Python's Data Containers Comparison

Posted on Thu 24 August 2023 in python

With Python 3.7 data classes have been introduced. They are simple classes that can hold some data as attributes, support type hints in a clean way, and provide a default constructor for developers. Good news! they can be immutable (frozen). I know the dataclasses lib provides much more features but what I described below, covers most of my use cases and is good enough. Now I want to compare it with the older options and methods that we can use to hold data and access them by attribute like named tuples or even better NamedTuple from typing and of course a simple Python class with an __init__.

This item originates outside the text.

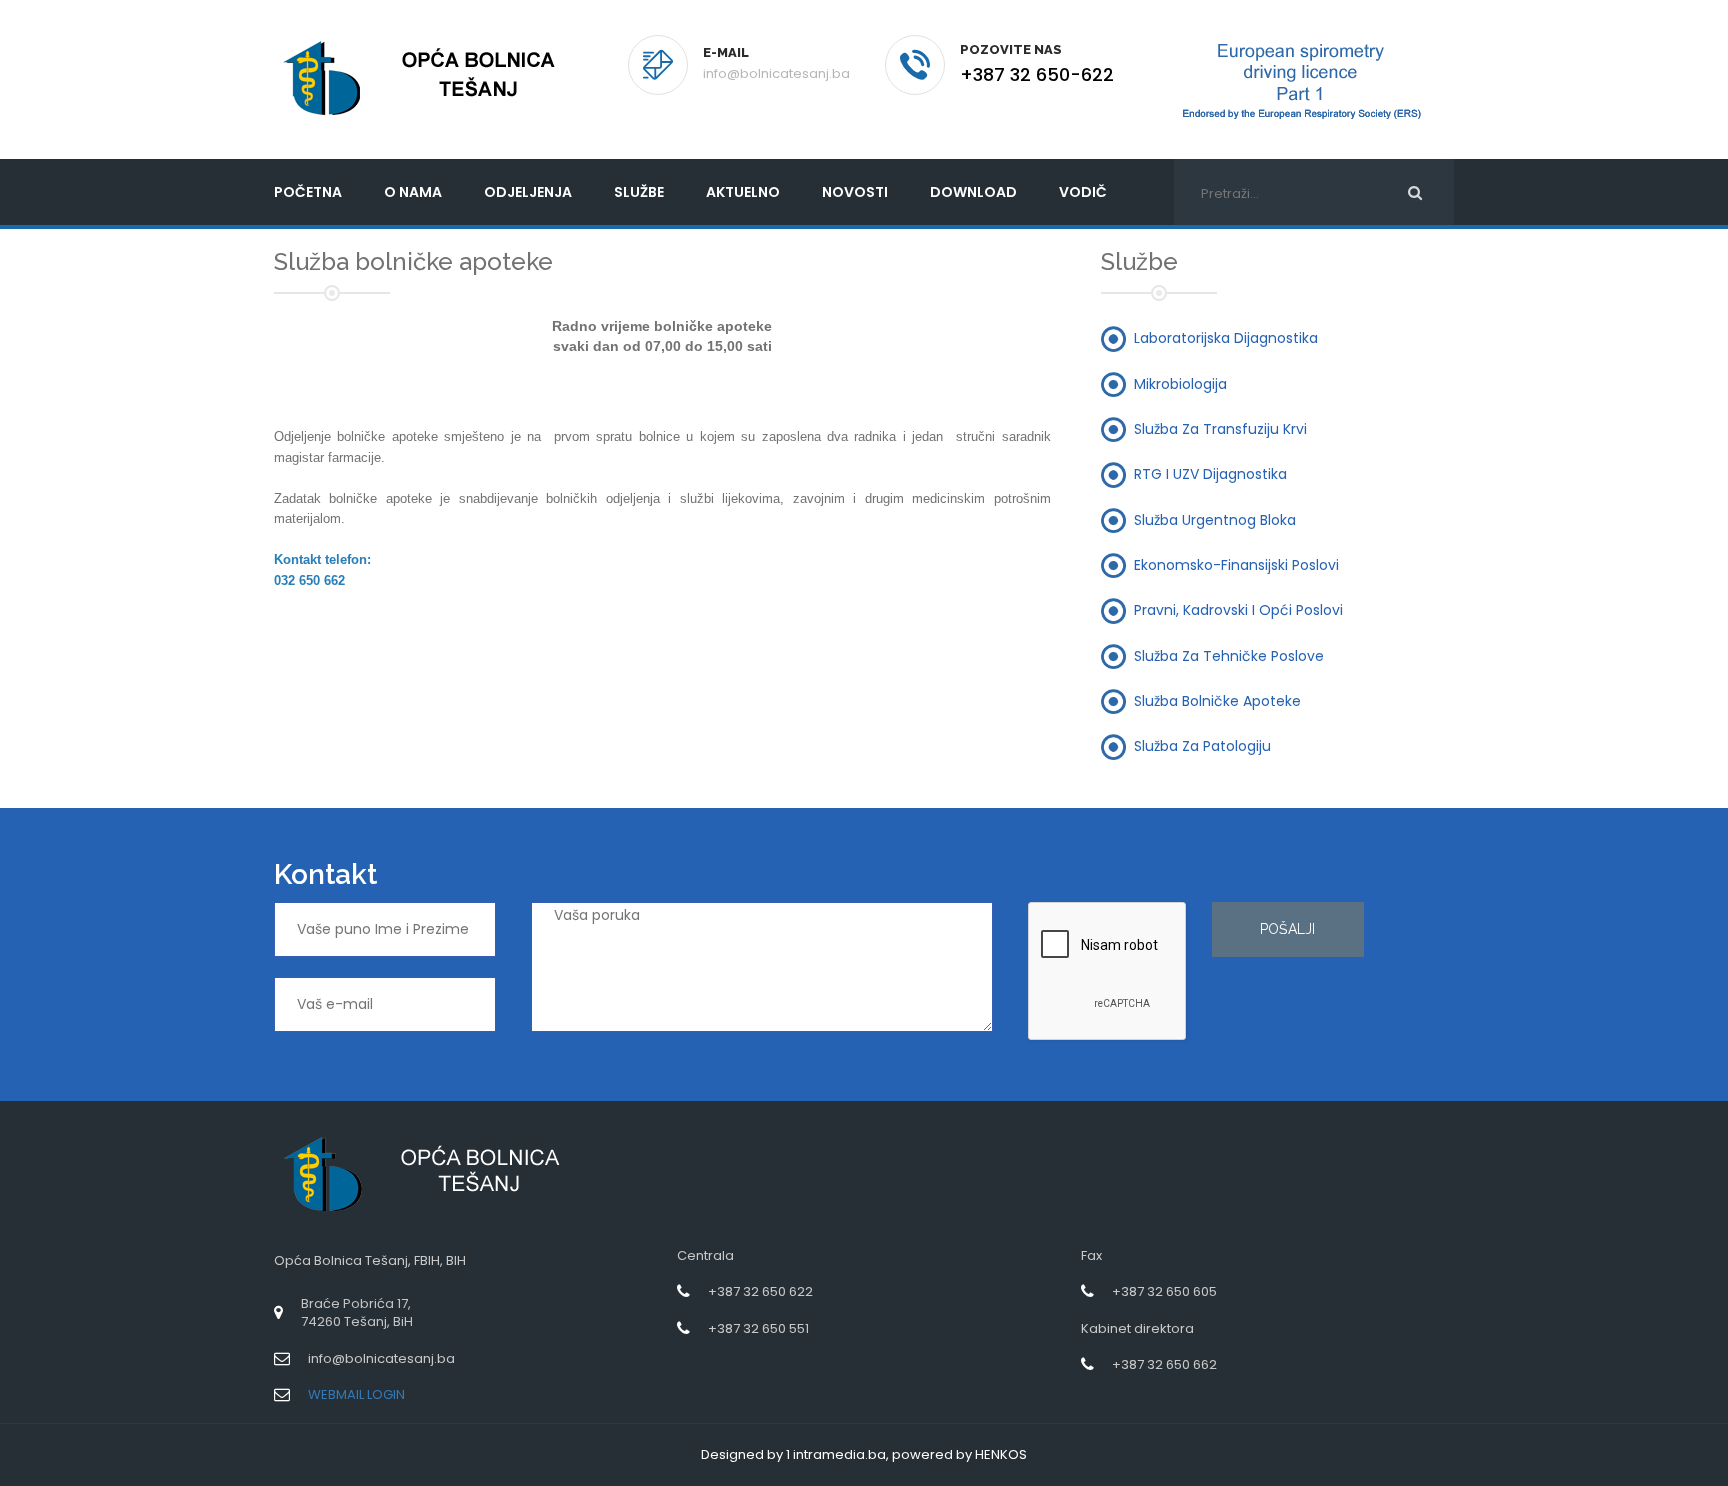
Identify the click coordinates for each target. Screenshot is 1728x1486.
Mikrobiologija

Note: I use CPython 3.10.11

What I need

This is what I want in terms of interface:

>>> yaser = Person(name="Yaser", age=26)
>>> print(yaser.age)
26

Also I need it to be compatible with mypy.

Class Implementations

I'll go for these:

  • Simple Python classes with __init__
  • Simple Python classes in combination with slots
  • Named tuples (from typing lib)
  • Data classes (from dataclasses lib)
  • Frozen data classes (We like immutability after all!)
from typing import NamedTuple
from dataclasses import dataclass


class NamedTuplePerson(NamedTuple):
    name: str
    age: int


@dataclass
class DataClassPerson:
    name: str
    age: int


@dataclass(frozen=True)
class FrozenDataClassPerson:
    name: str
    age: int


class RawClassPerson:
    def __init__(self, name: str, age: int) -> None:
        self.name = name
        self.age = age


class SlotClassPerson:
    __slots__ = ("name", "age")

    def __init__(self, name: str, age: int) -> None:
        self.name = name
        self.age = age

Now all of these classes can be used for my use case, let's see how they're doing!

Construction

Let's see how long it takes to instantiate these classes, this is the function that I'll run by timeit:

name, age = "a", 1

def test_construction(cls, size = 1000):
    collection = [None] * size
    for i in range(size):
        collection[i] = cls(name=name, age=age)
    return collection

Yes, I'm not just measuring the construction time, but I want to be sure about keeping multiple instances in the memory and their consequences. And here's the result:

NamedTuplePerson      => 5.113
DataClassPerson       => 5.347
FrozenDataClassPerson => 7.49
RawClassPerson        => 5.319
SlotClassPerson       => 4.514

Memory usage

Now I'm gonna create a list of 100,000 instances and measure its size by pympler.asizeof:

def test_size(cls):
    # used test_construction from the previous test
    return int(asizeof(test_construction(cls, size=100000)) / 1000)

The result:

NamedTuplePerson      => 6400 KB
DataClassPerson       => 16000 KB
FrozenDataClassPerson => 16000 KB
RawClassPerson        => 16000 KB
SlotClassPerson       => 5600 KB

Conclusion

Well, classes that use slots are very efficient in instantiation time and RAM usage, but we know they are full of gotchas, and personally I don't like to write my attributes as strings in __slots__.
The second best option is using name tuple, which is close to slots and good enough!
The other ones are the same in memory usage and slower but instantiation of frozen data classes is considerably slower!

Good luck.